_Problem_
The lines below that include "chart" are to be found and copied.

_Excerpted records_
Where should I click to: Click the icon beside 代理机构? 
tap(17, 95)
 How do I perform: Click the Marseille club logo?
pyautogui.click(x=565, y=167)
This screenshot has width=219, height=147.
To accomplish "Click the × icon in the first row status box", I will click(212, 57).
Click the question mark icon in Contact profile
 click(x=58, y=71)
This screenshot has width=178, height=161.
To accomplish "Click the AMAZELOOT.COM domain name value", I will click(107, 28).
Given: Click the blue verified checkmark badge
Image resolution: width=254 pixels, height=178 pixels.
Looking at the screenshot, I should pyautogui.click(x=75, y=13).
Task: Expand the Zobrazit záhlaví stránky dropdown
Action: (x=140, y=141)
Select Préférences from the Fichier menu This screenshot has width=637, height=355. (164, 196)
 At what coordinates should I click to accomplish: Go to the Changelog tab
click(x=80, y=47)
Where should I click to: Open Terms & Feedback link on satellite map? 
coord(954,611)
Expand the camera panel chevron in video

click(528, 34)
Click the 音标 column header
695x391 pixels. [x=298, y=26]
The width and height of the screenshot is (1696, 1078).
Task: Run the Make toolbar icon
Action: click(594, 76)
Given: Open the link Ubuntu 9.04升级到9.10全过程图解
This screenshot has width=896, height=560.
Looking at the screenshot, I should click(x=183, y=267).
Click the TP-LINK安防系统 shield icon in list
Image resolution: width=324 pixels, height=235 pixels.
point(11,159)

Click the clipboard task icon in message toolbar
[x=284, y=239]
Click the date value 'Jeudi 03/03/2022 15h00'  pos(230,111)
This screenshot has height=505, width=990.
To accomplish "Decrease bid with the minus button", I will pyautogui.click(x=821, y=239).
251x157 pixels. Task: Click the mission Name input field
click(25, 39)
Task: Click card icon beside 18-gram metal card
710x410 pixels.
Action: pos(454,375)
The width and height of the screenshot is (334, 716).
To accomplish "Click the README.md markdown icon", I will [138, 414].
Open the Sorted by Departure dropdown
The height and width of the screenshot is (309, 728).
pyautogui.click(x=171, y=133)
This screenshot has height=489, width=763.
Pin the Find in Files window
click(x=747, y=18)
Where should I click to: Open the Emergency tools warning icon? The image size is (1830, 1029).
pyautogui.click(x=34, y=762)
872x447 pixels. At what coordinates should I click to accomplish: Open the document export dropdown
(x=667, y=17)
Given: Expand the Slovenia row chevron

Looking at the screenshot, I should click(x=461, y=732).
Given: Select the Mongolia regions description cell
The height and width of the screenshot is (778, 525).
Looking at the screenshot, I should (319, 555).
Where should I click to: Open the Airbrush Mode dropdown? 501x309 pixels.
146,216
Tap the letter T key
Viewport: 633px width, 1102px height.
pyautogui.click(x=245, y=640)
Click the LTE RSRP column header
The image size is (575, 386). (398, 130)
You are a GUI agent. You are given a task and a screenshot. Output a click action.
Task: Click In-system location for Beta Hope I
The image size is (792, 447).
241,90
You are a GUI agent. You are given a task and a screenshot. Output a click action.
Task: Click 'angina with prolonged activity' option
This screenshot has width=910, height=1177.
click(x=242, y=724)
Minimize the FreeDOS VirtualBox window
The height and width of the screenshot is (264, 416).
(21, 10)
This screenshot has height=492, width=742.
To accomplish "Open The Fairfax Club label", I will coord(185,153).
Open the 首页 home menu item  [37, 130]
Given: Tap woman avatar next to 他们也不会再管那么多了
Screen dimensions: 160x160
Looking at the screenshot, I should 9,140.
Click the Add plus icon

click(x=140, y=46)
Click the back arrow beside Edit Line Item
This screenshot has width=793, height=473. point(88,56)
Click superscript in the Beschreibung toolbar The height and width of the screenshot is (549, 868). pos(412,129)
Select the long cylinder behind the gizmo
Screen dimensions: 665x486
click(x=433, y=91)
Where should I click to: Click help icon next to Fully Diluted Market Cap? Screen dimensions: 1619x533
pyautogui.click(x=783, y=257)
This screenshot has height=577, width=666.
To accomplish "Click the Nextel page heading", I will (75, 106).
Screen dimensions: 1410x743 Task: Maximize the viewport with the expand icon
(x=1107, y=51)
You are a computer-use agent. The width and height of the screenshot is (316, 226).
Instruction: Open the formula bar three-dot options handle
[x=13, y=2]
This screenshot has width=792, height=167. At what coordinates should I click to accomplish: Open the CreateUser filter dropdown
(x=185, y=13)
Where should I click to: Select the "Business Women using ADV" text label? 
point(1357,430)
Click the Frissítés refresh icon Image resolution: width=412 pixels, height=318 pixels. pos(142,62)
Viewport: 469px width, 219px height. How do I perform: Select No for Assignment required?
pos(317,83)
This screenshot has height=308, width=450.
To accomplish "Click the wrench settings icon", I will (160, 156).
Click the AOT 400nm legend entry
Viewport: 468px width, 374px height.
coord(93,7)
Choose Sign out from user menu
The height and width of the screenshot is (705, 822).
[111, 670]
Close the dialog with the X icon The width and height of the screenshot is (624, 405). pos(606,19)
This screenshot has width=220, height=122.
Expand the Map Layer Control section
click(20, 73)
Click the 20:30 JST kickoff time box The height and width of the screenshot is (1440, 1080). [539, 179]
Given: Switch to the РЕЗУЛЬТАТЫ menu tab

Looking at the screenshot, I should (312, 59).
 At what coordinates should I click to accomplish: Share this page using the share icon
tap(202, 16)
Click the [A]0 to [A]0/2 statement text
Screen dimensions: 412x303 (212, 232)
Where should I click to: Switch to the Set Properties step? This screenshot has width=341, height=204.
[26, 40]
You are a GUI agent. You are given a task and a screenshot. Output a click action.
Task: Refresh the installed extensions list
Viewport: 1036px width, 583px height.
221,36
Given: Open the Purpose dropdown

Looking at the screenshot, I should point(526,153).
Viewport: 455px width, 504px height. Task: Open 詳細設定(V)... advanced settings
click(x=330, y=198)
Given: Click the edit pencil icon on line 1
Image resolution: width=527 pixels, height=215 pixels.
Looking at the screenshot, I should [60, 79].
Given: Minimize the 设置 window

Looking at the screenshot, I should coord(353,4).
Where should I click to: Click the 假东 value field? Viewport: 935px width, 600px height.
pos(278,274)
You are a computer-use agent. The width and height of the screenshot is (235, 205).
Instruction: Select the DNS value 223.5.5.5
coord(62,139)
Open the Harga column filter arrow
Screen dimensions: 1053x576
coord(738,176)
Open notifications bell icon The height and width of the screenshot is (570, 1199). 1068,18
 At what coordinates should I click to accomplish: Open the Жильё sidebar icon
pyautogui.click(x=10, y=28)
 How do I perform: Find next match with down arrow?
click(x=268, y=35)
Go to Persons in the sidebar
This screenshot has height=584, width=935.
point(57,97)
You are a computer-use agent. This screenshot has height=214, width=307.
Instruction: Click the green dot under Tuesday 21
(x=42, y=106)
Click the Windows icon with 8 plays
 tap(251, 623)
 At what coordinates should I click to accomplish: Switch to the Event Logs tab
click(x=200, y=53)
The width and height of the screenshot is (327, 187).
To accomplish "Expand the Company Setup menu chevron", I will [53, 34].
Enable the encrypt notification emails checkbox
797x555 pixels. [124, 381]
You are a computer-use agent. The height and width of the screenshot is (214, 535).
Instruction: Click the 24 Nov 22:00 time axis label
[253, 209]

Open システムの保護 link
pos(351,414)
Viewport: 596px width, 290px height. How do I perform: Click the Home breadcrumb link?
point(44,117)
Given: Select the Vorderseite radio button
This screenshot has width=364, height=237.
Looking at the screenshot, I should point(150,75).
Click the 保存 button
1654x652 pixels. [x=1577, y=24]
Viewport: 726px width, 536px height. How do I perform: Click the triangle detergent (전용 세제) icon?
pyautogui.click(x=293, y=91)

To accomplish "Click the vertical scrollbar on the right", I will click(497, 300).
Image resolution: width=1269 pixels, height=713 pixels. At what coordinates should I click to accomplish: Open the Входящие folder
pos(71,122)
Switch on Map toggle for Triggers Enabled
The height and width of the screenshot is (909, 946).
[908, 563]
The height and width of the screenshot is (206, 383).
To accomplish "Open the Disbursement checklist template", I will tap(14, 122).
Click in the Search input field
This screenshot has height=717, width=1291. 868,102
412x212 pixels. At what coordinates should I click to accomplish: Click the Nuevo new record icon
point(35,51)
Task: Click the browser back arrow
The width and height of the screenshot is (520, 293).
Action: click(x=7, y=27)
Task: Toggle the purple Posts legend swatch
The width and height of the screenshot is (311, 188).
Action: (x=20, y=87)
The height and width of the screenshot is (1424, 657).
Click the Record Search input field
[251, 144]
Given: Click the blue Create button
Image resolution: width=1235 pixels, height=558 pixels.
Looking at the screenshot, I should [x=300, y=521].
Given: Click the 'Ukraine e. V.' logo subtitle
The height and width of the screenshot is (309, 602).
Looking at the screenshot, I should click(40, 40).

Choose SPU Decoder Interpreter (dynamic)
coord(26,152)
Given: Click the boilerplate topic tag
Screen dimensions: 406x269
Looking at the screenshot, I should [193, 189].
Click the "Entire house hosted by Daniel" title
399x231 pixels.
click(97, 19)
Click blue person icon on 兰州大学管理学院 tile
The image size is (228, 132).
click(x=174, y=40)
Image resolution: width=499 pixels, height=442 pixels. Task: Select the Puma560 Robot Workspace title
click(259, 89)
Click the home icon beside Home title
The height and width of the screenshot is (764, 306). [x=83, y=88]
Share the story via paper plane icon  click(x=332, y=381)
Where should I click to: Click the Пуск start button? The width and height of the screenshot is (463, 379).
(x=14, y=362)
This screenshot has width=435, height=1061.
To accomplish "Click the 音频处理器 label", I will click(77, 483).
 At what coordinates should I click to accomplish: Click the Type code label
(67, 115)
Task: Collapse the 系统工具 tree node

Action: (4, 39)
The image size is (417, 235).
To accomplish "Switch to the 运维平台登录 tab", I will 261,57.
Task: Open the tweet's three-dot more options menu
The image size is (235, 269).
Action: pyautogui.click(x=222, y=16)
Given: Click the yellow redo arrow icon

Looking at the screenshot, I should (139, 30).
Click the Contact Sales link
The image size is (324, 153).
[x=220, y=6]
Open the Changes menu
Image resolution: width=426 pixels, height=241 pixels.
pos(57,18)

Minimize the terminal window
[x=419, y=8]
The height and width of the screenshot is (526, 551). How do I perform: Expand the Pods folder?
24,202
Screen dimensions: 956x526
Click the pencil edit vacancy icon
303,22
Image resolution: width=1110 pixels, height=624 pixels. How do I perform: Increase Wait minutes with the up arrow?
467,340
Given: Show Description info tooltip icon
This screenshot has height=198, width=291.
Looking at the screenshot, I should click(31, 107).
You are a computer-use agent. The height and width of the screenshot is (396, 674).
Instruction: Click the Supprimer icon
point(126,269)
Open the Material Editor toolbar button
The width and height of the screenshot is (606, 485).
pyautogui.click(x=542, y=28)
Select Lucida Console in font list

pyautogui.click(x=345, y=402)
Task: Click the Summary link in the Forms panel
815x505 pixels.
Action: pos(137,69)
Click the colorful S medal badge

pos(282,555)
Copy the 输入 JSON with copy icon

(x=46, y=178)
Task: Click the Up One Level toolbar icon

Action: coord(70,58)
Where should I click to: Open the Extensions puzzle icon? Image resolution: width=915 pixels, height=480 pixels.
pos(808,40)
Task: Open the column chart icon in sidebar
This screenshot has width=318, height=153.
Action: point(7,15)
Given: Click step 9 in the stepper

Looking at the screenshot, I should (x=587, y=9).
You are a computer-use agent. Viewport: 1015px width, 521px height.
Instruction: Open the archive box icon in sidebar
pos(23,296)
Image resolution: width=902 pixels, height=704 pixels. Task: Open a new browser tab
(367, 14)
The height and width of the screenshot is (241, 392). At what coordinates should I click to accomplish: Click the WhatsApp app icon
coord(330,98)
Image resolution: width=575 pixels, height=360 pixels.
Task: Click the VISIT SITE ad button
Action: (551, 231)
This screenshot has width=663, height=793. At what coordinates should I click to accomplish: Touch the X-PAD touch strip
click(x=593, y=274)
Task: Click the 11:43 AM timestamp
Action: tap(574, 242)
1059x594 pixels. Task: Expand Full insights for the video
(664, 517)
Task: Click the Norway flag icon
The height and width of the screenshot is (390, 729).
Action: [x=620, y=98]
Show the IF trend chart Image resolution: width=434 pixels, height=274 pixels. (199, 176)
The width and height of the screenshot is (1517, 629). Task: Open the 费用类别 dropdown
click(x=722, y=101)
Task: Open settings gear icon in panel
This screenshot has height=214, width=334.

_Solution_
Task: Open the column chart icon in sidebar
Show the IF trend chart Image resolution: width=434 pixels, height=274 pixels. (199, 176)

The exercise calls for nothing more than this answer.